▶ _REQUIREMENT_:
Every record must appear in your reply exactly as written.

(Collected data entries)

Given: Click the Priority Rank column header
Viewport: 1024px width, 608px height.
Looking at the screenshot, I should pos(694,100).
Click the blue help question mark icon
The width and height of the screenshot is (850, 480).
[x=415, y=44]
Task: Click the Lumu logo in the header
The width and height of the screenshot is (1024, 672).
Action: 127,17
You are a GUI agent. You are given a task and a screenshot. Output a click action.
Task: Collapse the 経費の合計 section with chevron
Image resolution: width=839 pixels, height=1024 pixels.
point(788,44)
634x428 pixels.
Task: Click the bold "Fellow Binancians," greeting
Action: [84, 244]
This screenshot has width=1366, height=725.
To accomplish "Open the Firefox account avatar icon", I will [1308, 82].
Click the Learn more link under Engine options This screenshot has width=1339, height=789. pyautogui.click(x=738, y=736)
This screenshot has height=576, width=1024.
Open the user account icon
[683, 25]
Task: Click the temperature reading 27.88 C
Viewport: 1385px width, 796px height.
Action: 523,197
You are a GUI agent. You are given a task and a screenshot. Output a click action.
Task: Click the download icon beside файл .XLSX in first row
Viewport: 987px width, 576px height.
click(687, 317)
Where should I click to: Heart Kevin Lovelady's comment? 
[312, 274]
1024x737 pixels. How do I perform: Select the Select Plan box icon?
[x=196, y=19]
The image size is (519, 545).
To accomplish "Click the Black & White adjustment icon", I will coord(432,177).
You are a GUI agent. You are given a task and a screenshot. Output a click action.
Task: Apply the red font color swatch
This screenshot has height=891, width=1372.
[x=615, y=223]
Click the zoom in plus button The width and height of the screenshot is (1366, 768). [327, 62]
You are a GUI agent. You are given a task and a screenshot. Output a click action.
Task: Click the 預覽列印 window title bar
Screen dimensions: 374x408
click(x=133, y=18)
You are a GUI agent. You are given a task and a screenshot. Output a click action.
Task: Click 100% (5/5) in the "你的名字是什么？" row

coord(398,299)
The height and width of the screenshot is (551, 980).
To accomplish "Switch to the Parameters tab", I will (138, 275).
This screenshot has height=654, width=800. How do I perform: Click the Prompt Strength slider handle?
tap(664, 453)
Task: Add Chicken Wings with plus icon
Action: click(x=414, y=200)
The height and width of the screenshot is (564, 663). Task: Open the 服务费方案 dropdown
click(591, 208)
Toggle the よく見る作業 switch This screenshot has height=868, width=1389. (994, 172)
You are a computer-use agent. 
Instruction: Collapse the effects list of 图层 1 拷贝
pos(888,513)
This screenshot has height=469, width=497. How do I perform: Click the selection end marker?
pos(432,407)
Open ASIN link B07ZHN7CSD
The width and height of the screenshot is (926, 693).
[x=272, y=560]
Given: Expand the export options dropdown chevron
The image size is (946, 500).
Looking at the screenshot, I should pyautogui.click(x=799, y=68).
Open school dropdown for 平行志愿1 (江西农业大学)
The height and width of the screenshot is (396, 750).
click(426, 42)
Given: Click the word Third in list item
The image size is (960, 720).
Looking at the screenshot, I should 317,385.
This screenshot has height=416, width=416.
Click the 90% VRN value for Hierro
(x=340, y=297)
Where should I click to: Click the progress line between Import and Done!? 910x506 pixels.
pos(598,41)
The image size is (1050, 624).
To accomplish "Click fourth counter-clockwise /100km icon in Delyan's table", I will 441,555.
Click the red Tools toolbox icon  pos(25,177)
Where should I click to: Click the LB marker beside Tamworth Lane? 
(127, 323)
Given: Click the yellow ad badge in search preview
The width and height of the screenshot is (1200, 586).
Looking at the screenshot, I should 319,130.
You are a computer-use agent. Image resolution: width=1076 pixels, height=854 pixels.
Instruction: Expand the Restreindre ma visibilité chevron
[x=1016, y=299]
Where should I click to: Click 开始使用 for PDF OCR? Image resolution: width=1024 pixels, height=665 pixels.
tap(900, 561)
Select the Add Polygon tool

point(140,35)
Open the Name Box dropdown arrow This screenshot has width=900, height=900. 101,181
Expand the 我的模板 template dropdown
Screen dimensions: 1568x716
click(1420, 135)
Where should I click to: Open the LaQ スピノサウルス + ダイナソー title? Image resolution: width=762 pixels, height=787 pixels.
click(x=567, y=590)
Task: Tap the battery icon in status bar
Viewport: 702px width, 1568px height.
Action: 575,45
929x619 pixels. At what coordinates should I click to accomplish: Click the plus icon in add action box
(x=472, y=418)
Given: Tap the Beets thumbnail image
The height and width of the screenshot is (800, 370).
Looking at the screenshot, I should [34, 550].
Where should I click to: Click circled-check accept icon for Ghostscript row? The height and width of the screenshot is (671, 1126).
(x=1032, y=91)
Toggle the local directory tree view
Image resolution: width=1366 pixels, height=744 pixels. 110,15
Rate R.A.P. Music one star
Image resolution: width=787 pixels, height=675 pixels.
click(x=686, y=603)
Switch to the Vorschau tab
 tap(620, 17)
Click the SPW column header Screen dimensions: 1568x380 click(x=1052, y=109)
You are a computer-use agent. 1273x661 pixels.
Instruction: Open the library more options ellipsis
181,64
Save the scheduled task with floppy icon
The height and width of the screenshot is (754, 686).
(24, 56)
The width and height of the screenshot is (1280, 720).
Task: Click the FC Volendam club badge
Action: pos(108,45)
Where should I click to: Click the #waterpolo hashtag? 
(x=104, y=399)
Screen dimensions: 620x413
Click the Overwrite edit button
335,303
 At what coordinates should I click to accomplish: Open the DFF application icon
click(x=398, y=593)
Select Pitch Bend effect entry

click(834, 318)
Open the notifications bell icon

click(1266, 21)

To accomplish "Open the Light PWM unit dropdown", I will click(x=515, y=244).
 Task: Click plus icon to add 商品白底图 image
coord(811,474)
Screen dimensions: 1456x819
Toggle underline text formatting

▶ _EXERCISE OUTPUT_:
Given: Click the Priority Rank column header
Viewport: 1024px width, 608px height.
Looking at the screenshot, I should pos(694,100).
Click the blue help question mark icon
The width and height of the screenshot is (850, 480).
[x=415, y=44]
Task: Click the Lumu logo in the header
The width and height of the screenshot is (1024, 672).
Action: 127,17
You are a GUI agent. You are given a task and a screenshot. Output a click action.
Task: Collapse the 経費の合計 section with chevron
Image resolution: width=839 pixels, height=1024 pixels.
point(788,44)
634x428 pixels.
Task: Click the bold "Fellow Binancians," greeting
Action: [84, 244]
This screenshot has width=1366, height=725.
To accomplish "Open the Firefox account avatar icon", I will [1308, 82].
Click the Learn more link under Engine options This screenshot has width=1339, height=789. pyautogui.click(x=738, y=736)
This screenshot has height=576, width=1024.
Open the user account icon
[683, 25]
Task: Click the temperature reading 27.88 C
Viewport: 1385px width, 796px height.
Action: 523,197
You are a GUI agent. You are given a task and a screenshot. Output a click action.
Task: Click the download icon beside файл .XLSX in first row
Viewport: 987px width, 576px height.
click(687, 317)
Where should I click to: Heart Kevin Lovelady's comment? 
[312, 274]
1024x737 pixels. How do I perform: Select the Select Plan box icon?
[x=196, y=19]
The image size is (519, 545).
To accomplish "Click the Black & White adjustment icon", I will coord(432,177).
You are a GUI agent. You are given a task and a screenshot. Output a click action.
Task: Apply the red font color swatch
This screenshot has height=891, width=1372.
[x=615, y=223]
Click the zoom in plus button The width and height of the screenshot is (1366, 768). [327, 62]
You are a GUI agent. You are given a task and a screenshot. Output a click action.
Task: Click the 預覽列印 window title bar
Screen dimensions: 374x408
click(x=133, y=18)
You are a GUI agent. You are given a task and a screenshot. Output a click action.
Task: Click 100% (5/5) in the "你的名字是什么？" row

coord(398,299)
The height and width of the screenshot is (551, 980).
To accomplish "Switch to the Parameters tab", I will (138, 275).
This screenshot has height=654, width=800. How do I perform: Click the Prompt Strength slider handle?
tap(664, 453)
Task: Add Chicken Wings with plus icon
Action: click(x=414, y=200)
The height and width of the screenshot is (564, 663). Task: Open the 服务费方案 dropdown
click(591, 208)
Toggle the よく見る作業 switch This screenshot has height=868, width=1389. (994, 172)
You are a computer-use agent. 
Instruction: Collapse the effects list of 图层 1 拷贝
pos(888,513)
This screenshot has height=469, width=497. How do I perform: Click the selection end marker?
pos(432,407)
Open ASIN link B07ZHN7CSD
The width and height of the screenshot is (926, 693).
[x=272, y=560]
Given: Expand the export options dropdown chevron
The image size is (946, 500).
Looking at the screenshot, I should pyautogui.click(x=799, y=68).
Open school dropdown for 平行志愿1 (江西农业大学)
The height and width of the screenshot is (396, 750).
click(426, 42)
Given: Click the word Third in list item
The image size is (960, 720).
Looking at the screenshot, I should 317,385.
This screenshot has height=416, width=416.
Click the 90% VRN value for Hierro
(x=340, y=297)
Where should I click to: Click the progress line between Import and Done!? 910x506 pixels.
pos(598,41)
The image size is (1050, 624).
To accomplish "Click fourth counter-clockwise /100km icon in Delyan's table", I will 441,555.
Click the red Tools toolbox icon  pos(25,177)
Where should I click to: Click the LB marker beside Tamworth Lane? 
(127, 323)
Given: Click the yellow ad badge in search preview
The width and height of the screenshot is (1200, 586).
Looking at the screenshot, I should 319,130.
You are a computer-use agent. Image resolution: width=1076 pixels, height=854 pixels.
Instruction: Expand the Restreindre ma visibilité chevron
[x=1016, y=299]
Where should I click to: Click 开始使用 for PDF OCR? Image resolution: width=1024 pixels, height=665 pixels.
tap(900, 561)
Select the Add Polygon tool

point(140,35)
Open the Name Box dropdown arrow This screenshot has width=900, height=900. 101,181
Expand the 我的模板 template dropdown
Screen dimensions: 1568x716
click(1420, 135)
Where should I click to: Open the LaQ スピノサウルス + ダイナソー title? Image resolution: width=762 pixels, height=787 pixels.
click(x=567, y=590)
Task: Tap the battery icon in status bar
Viewport: 702px width, 1568px height.
Action: 575,45
929x619 pixels. At what coordinates should I click to accomplish: Click the plus icon in add action box
(x=472, y=418)
Given: Tap the Beets thumbnail image
The height and width of the screenshot is (800, 370).
Looking at the screenshot, I should [34, 550].
Where should I click to: Click circled-check accept icon for Ghostscript row? The height and width of the screenshot is (671, 1126).
(x=1032, y=91)
Toggle the local directory tree view
Image resolution: width=1366 pixels, height=744 pixels. 110,15
Rate R.A.P. Music one star
Image resolution: width=787 pixels, height=675 pixels.
click(x=686, y=603)
Switch to the Vorschau tab
 tap(620, 17)
Click the SPW column header Screen dimensions: 1568x380 click(x=1052, y=109)
You are a computer-use agent. 1273x661 pixels.
Instruction: Open the library more options ellipsis
181,64
Save the scheduled task with floppy icon
The height and width of the screenshot is (754, 686).
(24, 56)
The width and height of the screenshot is (1280, 720).
Task: Click the FC Volendam club badge
Action: pos(108,45)
Where should I click to: Click the #waterpolo hashtag? 
(x=104, y=399)
Screen dimensions: 620x413
Click the Overwrite edit button
335,303
 At what coordinates should I click to accomplish: Open the DFF application icon
click(x=398, y=593)
Select Pitch Bend effect entry

click(834, 318)
Open the notifications bell icon

click(1266, 21)

To accomplish "Open the Light PWM unit dropdown", I will click(x=515, y=244).
 Task: Click plus icon to add 商品白底图 image
coord(811,474)
Screen dimensions: 1456x819
Toggle underline text formatting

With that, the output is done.